EXERCISE DESCRIPTION. From the listing below, return each line that includes "Collapse".

+++++

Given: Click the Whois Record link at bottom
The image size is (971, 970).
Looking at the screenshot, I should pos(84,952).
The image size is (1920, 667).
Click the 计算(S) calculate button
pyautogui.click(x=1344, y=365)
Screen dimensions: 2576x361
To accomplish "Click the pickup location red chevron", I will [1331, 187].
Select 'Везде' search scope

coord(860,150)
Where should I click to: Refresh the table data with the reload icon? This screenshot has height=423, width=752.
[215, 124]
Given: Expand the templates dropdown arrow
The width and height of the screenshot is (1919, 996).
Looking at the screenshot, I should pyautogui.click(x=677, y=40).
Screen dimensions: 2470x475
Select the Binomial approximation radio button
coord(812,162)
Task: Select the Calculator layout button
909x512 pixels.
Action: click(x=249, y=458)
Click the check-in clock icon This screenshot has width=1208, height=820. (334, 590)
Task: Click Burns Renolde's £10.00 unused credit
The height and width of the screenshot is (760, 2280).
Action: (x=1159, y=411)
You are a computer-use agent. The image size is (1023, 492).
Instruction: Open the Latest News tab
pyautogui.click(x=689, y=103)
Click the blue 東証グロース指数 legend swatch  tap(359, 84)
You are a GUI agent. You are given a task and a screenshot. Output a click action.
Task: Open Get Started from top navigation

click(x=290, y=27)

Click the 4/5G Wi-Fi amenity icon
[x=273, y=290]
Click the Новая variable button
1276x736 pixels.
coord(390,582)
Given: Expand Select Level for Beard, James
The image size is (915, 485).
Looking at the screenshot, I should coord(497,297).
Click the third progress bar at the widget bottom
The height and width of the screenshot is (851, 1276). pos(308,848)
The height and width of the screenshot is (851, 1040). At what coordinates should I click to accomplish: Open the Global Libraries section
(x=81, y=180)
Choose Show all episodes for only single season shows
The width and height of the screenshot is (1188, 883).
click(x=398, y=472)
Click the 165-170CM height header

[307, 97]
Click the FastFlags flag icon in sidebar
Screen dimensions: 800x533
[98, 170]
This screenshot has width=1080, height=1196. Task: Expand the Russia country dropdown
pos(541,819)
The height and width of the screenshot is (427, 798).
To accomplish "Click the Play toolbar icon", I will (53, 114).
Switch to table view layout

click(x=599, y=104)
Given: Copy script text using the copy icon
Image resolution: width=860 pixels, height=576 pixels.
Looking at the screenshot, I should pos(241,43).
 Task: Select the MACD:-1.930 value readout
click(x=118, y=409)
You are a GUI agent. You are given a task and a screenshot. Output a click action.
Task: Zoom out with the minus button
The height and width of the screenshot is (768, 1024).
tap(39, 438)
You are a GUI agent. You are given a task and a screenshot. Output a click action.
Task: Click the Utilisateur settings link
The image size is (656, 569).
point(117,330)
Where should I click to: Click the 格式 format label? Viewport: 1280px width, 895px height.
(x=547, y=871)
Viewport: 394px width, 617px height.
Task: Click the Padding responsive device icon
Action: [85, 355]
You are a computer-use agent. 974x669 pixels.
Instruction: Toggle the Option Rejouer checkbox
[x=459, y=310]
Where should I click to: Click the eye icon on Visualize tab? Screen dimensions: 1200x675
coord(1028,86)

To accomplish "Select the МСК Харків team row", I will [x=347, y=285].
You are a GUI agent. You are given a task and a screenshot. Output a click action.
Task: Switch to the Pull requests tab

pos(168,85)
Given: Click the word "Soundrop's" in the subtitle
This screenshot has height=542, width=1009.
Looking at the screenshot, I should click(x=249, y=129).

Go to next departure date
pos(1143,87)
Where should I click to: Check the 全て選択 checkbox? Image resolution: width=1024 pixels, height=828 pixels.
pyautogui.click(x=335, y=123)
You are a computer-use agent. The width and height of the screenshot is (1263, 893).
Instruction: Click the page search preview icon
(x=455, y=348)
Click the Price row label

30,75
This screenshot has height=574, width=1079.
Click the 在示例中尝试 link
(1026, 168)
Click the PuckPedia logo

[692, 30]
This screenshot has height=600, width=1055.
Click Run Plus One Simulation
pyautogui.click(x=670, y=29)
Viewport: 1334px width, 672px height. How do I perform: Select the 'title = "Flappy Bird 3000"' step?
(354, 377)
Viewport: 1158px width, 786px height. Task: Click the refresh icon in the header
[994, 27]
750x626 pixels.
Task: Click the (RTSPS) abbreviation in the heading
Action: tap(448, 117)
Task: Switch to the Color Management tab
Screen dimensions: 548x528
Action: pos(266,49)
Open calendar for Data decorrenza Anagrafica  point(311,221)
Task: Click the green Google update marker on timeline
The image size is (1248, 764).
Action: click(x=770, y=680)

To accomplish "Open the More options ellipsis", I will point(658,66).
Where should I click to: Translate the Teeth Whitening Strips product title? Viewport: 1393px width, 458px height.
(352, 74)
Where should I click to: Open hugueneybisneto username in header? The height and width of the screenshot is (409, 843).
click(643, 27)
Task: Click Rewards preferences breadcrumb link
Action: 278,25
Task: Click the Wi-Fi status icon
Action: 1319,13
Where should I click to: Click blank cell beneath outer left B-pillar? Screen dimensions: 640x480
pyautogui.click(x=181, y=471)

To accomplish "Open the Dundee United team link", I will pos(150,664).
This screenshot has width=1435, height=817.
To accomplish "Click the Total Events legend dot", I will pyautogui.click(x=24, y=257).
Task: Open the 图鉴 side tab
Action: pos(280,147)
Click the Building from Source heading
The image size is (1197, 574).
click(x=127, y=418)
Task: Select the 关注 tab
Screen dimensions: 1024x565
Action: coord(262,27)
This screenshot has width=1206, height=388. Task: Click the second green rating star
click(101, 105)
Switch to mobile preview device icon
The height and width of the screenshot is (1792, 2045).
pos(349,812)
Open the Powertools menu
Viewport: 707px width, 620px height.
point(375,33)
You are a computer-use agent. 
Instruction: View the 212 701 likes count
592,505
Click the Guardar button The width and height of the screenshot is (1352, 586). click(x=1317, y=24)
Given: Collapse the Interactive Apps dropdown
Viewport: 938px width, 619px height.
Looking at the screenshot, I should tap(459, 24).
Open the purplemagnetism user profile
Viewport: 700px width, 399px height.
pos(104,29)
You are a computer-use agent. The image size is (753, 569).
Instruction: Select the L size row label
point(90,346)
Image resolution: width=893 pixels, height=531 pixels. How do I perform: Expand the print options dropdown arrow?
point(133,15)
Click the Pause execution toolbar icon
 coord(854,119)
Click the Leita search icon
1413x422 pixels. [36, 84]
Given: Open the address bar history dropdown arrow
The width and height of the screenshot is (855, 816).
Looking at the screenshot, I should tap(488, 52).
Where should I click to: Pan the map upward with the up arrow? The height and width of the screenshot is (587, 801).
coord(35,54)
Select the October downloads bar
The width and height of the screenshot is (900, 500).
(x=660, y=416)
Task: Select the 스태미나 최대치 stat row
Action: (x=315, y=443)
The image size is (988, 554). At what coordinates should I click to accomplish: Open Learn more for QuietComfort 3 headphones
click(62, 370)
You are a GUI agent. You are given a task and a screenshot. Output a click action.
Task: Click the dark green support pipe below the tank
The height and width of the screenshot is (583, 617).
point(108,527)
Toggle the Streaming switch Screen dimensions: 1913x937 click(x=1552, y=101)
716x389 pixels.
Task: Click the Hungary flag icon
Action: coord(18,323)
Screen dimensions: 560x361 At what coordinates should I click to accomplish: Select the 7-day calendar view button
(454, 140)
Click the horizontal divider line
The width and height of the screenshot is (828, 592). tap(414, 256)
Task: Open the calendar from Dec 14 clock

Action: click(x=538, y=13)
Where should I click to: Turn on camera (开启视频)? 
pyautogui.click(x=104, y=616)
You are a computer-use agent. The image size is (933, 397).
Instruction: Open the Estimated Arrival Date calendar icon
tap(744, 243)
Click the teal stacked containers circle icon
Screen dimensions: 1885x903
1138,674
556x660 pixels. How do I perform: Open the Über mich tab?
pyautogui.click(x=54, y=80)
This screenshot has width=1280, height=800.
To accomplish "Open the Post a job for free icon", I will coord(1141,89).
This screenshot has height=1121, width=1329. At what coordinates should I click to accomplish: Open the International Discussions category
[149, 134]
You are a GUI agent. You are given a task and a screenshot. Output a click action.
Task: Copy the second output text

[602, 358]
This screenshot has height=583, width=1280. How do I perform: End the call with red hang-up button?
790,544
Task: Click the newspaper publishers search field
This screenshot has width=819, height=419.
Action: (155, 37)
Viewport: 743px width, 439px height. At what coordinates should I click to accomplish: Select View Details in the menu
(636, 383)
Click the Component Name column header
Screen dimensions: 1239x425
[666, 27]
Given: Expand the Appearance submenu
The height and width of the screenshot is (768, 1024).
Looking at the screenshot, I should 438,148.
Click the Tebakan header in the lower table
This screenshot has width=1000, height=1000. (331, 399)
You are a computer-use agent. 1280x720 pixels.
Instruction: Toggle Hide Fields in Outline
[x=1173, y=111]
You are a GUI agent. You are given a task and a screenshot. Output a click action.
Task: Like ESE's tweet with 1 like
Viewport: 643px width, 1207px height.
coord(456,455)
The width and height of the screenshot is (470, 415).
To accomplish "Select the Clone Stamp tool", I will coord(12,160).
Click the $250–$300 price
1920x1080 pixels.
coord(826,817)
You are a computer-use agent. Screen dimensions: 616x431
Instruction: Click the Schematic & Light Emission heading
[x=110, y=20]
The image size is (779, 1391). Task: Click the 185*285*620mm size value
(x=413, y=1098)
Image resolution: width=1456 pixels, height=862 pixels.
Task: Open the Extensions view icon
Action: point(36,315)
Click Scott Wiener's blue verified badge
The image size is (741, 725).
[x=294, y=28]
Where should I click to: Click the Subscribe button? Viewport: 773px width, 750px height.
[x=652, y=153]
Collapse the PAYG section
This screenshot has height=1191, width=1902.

+++++

RESULT OF THE EXERCISE.
Given: Collapse the Interactive Apps dropdown
Collapse the PAYG section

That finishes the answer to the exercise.